La bataille pour la 13e rente AVS n'est pas finie
Le projet de financement mis en consultation par le Conseil fédéral est loin de faire l’unanimité. Bras de fer en vue au Parlement
Après le plébiscite de la 13e rente AVS début mars, le débat est loin d'être clos. Le Conseil fédéral a mis en consultation son projet de financement le 22 mai, fixant le délai au 5 juillet pour viser une mise en œuvre dès 2026. Mais ses propositions sont loin de faire l’unanimité et donneront certainement lieu à un bras de fer au Parlement.
D’ici à 2030, le coût de la 13e rente devrait s'élever à 4,7 milliards de francs par an. Pour éviter d'assécher à moyen terme le fonds de l’AVS, doté de 48 milliards, le Conseil fédéral propose deux variantes: soit une hausse des cotisations salariales de 0,8 point, qui rapporterait 3,8 milliards de francs par an, soit une augmentation de celles-ci de 0,5 point (+2,4 milliards), combinée à une hausse de la TVA de 0,4 point (+1,5 milliard), pour un total de 3,9 milliards de recettes en 2030.
Le gouvernement rejette toutes les autres idées émises après la votation, telles qu'un impôt sur les successions ou une taxe sur les transactions boursières. Par ailleurs, il veut diminuer temporairement la part de la Confédération, qui assume actuellement 20,2% des dépenses de l’AVS, afin de ne pas plomber les finances fédérales.
Une hausse des cotisations indolore
L’Union syndicale suisse (USS), qui avait lancé l'initiative sur la 13e rente, salue le fait que le Conseil fédéral veuille aller vite. Elle préfère clairement la première variante. Pour elle, augmenter les cotisations salariales est la meilleure mesure sous l’angle social, puisque les hauts revenus contribuent davantage que les bas. De plus, elle pense que ce sera indolore pour la population, puisque d'autres cotisations ont baissé ces derniers temps.
Cependant, l'USS ne lancera pas de référendum contre une éventuelle hausse de la TVA, même si celle-ci touche indistinctement toutes les classes sociales. «Selon nos calculs, elle resterait supportable pour les ménages, confie Gabriela Medici, première secrétaire adjointe de l'USS. Le problème de cette mesure, c'est surtout qu’elle est plus difficile à mettre en œuvre, car cela nécessite une votation populaire, avec double majorité, pour modifier la Constitution.» Quant aux autres pistes de financement écartées par le Conseil fédéral, l'USS estime qu'elles ne garantiraient pas de recettes suffisamment stables sur le long terme.
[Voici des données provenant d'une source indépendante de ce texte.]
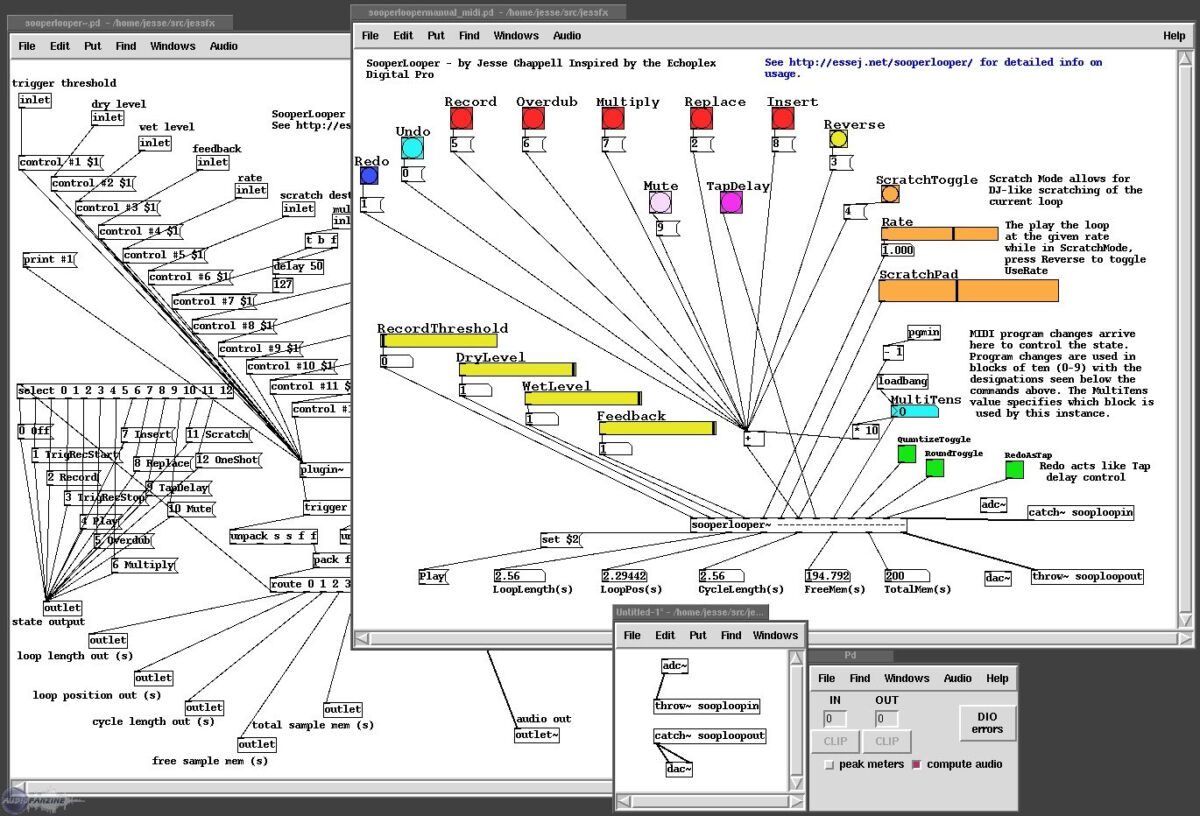Click the orange ScratchPad slider
This screenshot has width=1200, height=816.
(x=968, y=291)
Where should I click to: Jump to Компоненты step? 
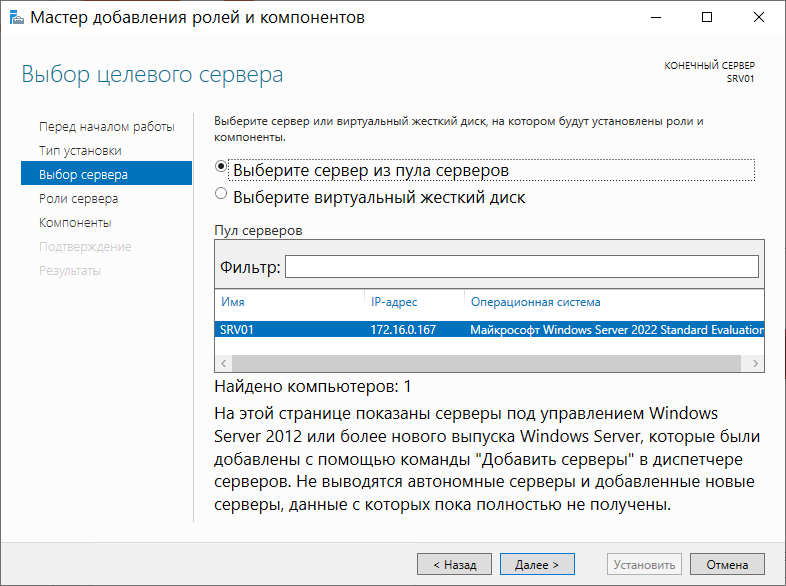(75, 223)
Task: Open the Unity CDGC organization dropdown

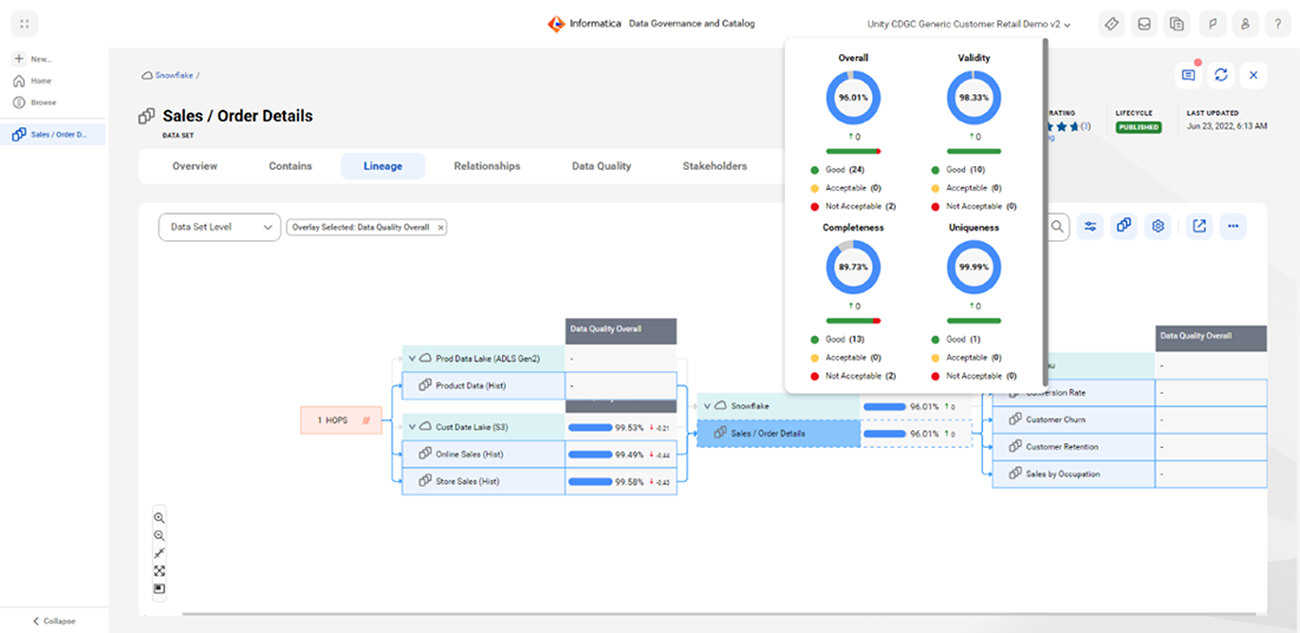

En revanche, la baisse de la contribution de la Confédération est jugée inacceptable par la faîtière syndicale, qui refuse de déroger au principe du «qui commande paie». L’USS suggère, pour alléger la facture, que les cantons passent aussi à la caisse, vu que la 13e rente leur procurera des recettes supplémentaires.
Rejet frontal à droite
Pour l’instant, c’est à droite que les propositions du Conseil fédéral suscitent le rejet le plus frontal. Le PLR s’oppose à ce qu’il considère comme de nouveaux impôts et veut plutôt encourager le fait de continuer à travailler après l’âge de la retraite, sur une base volontaire. De son côté, la Commission de la sécurité sociale et de la santé publique du Conseil national (CSSS-N) a déjà rejeté au début de mai le projet mis en consultation. Sa majorité juge que la question du financement de la 13e rente devra être réglée lors de la prochaine révision de l'AVS.
Le Parti socialiste accuse la droite de ne pas accepter le résultat des urnes. Pour lui, torpiller son financement reviendrait à renoncer à la 13e rente. Or, il souligne que sa mise en œuvre est urgente, car les loyers et les primes d’assurance maladie ne cessent d’augmenter. «Il n’est pas acceptable que le camp bourgeois affaiblisse l’AVS pour faire passer plus tard une augmentation de l’âge de la retraite contre la volonté du peuple», déclare la vice-présidente du PS suisse Valérie Piller Carrard.